Il affiche son hostilité au principe des quotas ethniques en faveur des Noirs dans les universités. À propos des peuples indigènes et des Noirs, il est accusé de propager des préjugés racistes. Au sujet des peuples autochtones, il ne veut pas « un centimètre de plus pour les Indiens ni pour ces bons à rien de quilombolas ». Il est également très hostile aux revendications des paysans sans-terre, voyant en eux des « voyous » et le « bras armé du PT » et déclarant : « nous allons donner des fusils aux producteurs ruraux, ce sera leur carte de visite pour les envahisseurs ». En 2008, devant la Chambre des députés, s'exprimant au sujet du représentant amérindien Jacinaldo Barbosa, il estime qu'il devrait « devrait manger du foin, là dehors, pour maintenir ses origines. ». En avril 2017, lors d'une conférence au club hébraïque de Rio de Janeiro, il affirme « Vous avez déjà vu un japonais faire l'aumône ? Parce que c'est une race qui porte la honte sur son visage. C'est différent, de cette race qui est là en bas, ou de cette minorité qui rumine à coté. » En 1999, alors qu'il est membre du Parti progressiste (droite conservatrice), il déclare dans le journal Estadão de S.Paulo qu'Hugo Chávez est un « espoir pour l'Amérique latine » et qu'il « espère que sa philosophie arrivera au Brésil ». Interrogé sur le soutien de la gauche vénézuélienne à Chavez, il répond : « Je ne suis pas anticommuniste et lui non plus. En fait, il n'y a rien de plus proche du communisme que le milieu militaire ». Il s’oppose par la suite à Chávez, qu’il qualifie de « dictateur », au même titre qu’Evo Morales ou Fidel Castro.
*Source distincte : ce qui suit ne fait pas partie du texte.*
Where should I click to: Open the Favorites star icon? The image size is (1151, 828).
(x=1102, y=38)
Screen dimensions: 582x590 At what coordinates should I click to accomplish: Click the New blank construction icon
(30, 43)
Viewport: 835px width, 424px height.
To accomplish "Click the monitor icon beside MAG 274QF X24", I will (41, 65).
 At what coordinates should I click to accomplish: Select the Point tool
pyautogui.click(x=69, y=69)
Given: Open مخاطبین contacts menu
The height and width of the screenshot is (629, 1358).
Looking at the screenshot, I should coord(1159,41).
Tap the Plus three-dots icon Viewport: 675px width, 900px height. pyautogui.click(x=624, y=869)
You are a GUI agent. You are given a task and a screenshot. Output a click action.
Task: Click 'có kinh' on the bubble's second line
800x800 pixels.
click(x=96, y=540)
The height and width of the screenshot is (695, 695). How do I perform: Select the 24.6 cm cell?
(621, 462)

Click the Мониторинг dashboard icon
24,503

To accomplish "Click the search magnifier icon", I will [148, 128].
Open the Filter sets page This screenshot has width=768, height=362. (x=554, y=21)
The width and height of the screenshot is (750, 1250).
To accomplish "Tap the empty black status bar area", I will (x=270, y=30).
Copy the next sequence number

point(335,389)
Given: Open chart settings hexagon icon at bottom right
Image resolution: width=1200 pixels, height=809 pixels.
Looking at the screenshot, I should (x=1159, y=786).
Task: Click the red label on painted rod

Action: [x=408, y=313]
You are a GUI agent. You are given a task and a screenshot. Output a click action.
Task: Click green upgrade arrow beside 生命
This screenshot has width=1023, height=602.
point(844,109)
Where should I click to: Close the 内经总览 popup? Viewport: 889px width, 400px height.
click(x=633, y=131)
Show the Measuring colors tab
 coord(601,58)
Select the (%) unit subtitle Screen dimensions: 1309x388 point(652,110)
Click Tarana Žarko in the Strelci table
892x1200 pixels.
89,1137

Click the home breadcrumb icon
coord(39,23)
Il est favorable au renforcement des liens entre le Brésil et les États-Unis. Il exprime son admiration pour le président américain Donald Trump. Pro-Israël, Jair Bolsonaro appelle au transfert à Jérusalem de l’ambassade brésilienne en Israël, et à la fermeture de l'ambassade de Palestine au Brésil. Climatosceptique, il se prononce pour le retrait du Brésil de l'accord de Paris sur le climat et pour la suppression du ministère de l'Environnement, qui fusionnerait avec celui de l'Agriculture. Il entend également construire une autoroute traversant la forêt amazonienne, répondre au lobby agroalimentaire en ouvrant des droits à la culture du soja et à l'élevage, ouvrir les territoires des communautés indigènes aux entreprises minières, assouplir les lois relatives à la protection de l'environnement et interdire des ONG écologistes. En mars 2018, il propose, en cas de victoire à la présidentielle, de nommer comme ministre de la Culture l'ancien acteur Alexandre Frota93. Il indique ensuite vouloir supprimer le ministère de la Culture ; cette suppression était déjà envisagée en 2016 par le gouvernement Temer. Jair Bolsonaro a été marié trois fois et a cinq enfants. De par sa première femme, Rogéria, il est le père de Flávio Bolsonaro (député d'État pour Rio de Janeiro et élu sénateur fédéral), de Carlos Bolsonaro (conseiller municipal de la ville de Rio de Janeiro) et d'Eduardo Bolsonaro (député fédéral pour l'État de São Paulo). Il épouse ensuite Ana Cristina Valle, avec qui il a un autre fils, puis Michelle Reinaldo, avec qui il a une fille. En 2016, lors d'un voyage en Israël, il se fait baptiser dans le Jourdain selon le rite évangélique. Jair Bolsonaro dévoile alors publiquement sa foi en Jésus-Christ.